Con ese recuerdo en mente, se aventuró a cargar el cuerpo hasta la avenida central. No podía permitirse caer ahora que por fin comenzaban a ver la luz en transportes Famsancen.
Por ahí no circulaban camiones, pero sí lo hacía una cantidad abrumante de vehículos particulares.
Mirándola de cerca ya no parecía una persona. El golpe la había deformado por completo. Tomó el delgado cuerpo y lo sintió escurrirse en sus brazos. Muchos de sus huesos estaban rotos y se sentía más como un costal relleno de carne que como una persona.
La cargó unos metros y luego la arrastró el restante hasta dejarla sobre avenida central. Era la posición indicada para que sobre ella pasara no sólo la cabina, sino toda la caja repleta de papelería.
No tuvo el valor para mirar cuando las llantas pasaron encima, pero calculó que habían pasado todas y habían cumplido con su función.
Hora y media antes del amanecer comenzaron a pasar a toda velocidad carros de todo Ecatepec y comunidades vecinas.
Muchos de los primeros conductores que salían de madrugada de casa, se toparon con una enorme mancha oscura y grandes piezas de carne. El vengador con sus seis ejes, había hecho un trabajo estupendo, por lo cual sólo una persona a bordo de un Jetta Clásico que pasó por el lugar había sospechado que ahí se había llevado a cabo un siniestro, pero aquél día tenía por delante una serie de juntas importantes en Santa Fe, así que no se detuvo y no volvió a pensar en ello en todo hasta dos años después que atropelló un animal sobre la autopista a Cuernavaca, a casi 140 kilómetros por hora y lo que quedó se parecía mucho a esa misteriosa mancha, años atrás en Ecatepec. De ahí en fuera, nadie más se imaginó que aquel manchón sobre la Avenida Central algún día hubiese sido una persona llamada Elvira.
Amaneció nublado y por la tarde cayó un diluvio. El agua se llevó los pocos restos que hubieran podido levantar cualquier sospecha, y Elvira se convirtió en lodo de alcantarilla.
Por la mañana, Jorge buscó en los periódicos alguna noticia sobre un cadáver encontrado en avenida central, pero no encontró nada. Al día siguiente hizo lo mismo y lo más cercano a la zona fue la noticia de un hombre muerto a tiros en la habitación de su casa.
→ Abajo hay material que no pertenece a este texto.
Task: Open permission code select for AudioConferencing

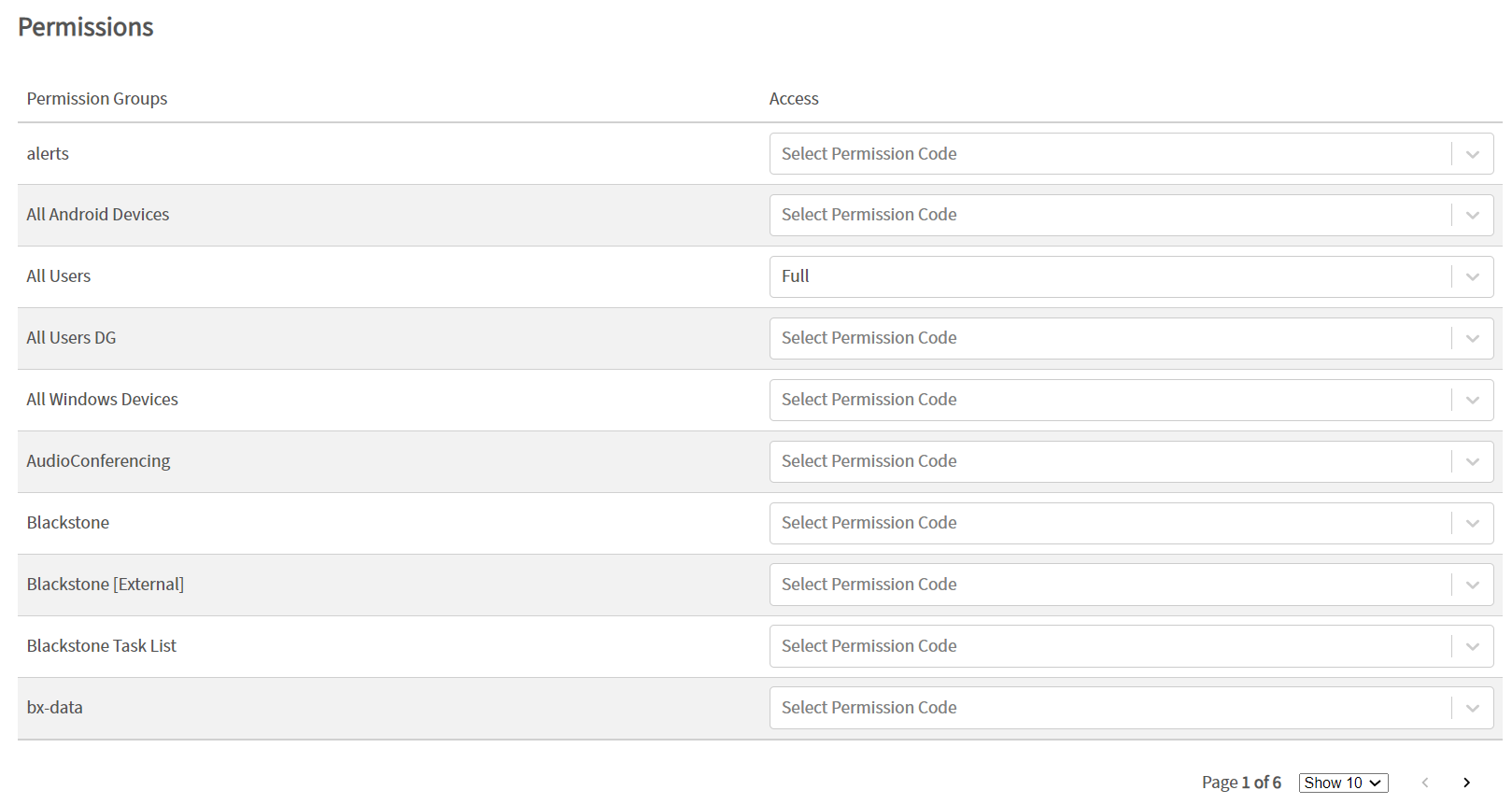Action: [x=1131, y=461]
Las primeras declaraciones por parte de los vecinos apuntaban a un robo a casa habitación que se había complicado al punto de terminar en el secuestro de la esposa.
Nadie jamás sospechó que los dos gatos de la colonia que murieron esa misma noche habían muerto por haber comido el relleno de los chiles en nogada, que por supuesto eran la primera opción de Elvira para deshacerse de Martín.
Tampoco revisaron los cuadernos donde Elvira llevaba un diario detallado de cómo se había involucrado con un vendedor se seguros con el que tenía jornadas muy intensas de sexo al grado de volverse una experta en BDSM. Éste la había convencido de asegurar a su marido, asesinarlo a manera de hacerlo parecer una muerte natural o un asalto.
A Elvira realmente no le importaba el dinero, sino saberse deseada, pero no lo sabía, así que actuó como actuó.
Para Jorge Sancen las cosas mejoraron bastante y terminó por quedarse con la cuenta de aquella empresa dedicada a la papelería. El negocio prosperó al grado de alimentarlos por generaciones. No volvió a pensar conscientemente en todo ello, pero hasta el último día de su vida tuvo pesadillas. Al despertar, como si de una bendición se tratara, siempre olvidaba lo que había soñado, al punto de creer y decir abiertamente que él nunca soñaba. Su esposa era la única que lo sabía, pero jamás dijo nada porque creía que a él le avergonzaba admitir que incluso había noches en las que lloraba dormido.